From the betahistine article below, list every condition that the article says betahistine is used to treat or has been studied for treating.

### PASSAGE SHOWN
..........

Betahistine: Indications and Precautions

When administering betahistine, doctors need to be cautious in patients with bronchial asthma and/or a history of peptic ulcer.
Betahistine: Indications and Precautions
María Vijande

Reviewed and approved by the pharmacist María Vijande.

Written by María Vijande

Last update: 27 May, 2022

Betahistine is a pharmaceutical histamine regulator that’s been used to treat vertigo for about 40 years. Other indications have also been studied, such as the treatment of Ménière’s disease and benign paroxysmal positional vertigo (BPPV).

Its mechanism of action in Ménière’s disease and BPPV isn’t entirely clear. According to many experts, it prevents the worsening of this condition and prevents progressive hearing loss. In BPPV, it’s used as an adjuvant therapy for vestibular compensation in recurring cases of the disease.

In European countries, betahistine is the most widely used drug for vertigo, its main indication.

..........

### SOURCE MATERIAL
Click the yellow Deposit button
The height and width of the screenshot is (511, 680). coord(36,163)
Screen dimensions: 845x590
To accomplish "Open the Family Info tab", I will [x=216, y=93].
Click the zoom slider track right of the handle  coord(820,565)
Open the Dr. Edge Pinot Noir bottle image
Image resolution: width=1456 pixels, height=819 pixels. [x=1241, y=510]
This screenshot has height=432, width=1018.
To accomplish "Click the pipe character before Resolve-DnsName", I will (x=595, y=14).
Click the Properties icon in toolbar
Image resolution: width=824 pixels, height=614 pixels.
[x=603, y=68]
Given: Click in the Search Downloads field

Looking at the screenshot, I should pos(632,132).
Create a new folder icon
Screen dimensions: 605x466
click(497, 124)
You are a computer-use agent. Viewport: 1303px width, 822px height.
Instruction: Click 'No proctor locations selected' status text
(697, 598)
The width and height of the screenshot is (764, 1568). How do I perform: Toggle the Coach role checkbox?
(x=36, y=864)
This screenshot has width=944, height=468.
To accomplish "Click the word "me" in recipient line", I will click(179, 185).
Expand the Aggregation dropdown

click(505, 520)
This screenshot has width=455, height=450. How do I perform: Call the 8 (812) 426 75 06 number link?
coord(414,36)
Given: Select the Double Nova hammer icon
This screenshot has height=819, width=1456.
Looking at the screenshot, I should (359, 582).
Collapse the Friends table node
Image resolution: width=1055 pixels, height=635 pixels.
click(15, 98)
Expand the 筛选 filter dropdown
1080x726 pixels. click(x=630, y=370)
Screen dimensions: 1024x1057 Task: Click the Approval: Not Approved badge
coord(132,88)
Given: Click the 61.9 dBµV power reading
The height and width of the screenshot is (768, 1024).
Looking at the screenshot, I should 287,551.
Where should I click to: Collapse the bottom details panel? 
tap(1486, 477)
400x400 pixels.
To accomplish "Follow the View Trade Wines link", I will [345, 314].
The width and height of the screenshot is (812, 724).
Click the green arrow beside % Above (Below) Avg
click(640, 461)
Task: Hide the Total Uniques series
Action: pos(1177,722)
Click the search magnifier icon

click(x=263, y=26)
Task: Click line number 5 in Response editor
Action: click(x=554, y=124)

..........

### RESULT BELOW
- Vertigo
- Ménière's disease
- Benign paroxysmal positional vertigo (BPPV)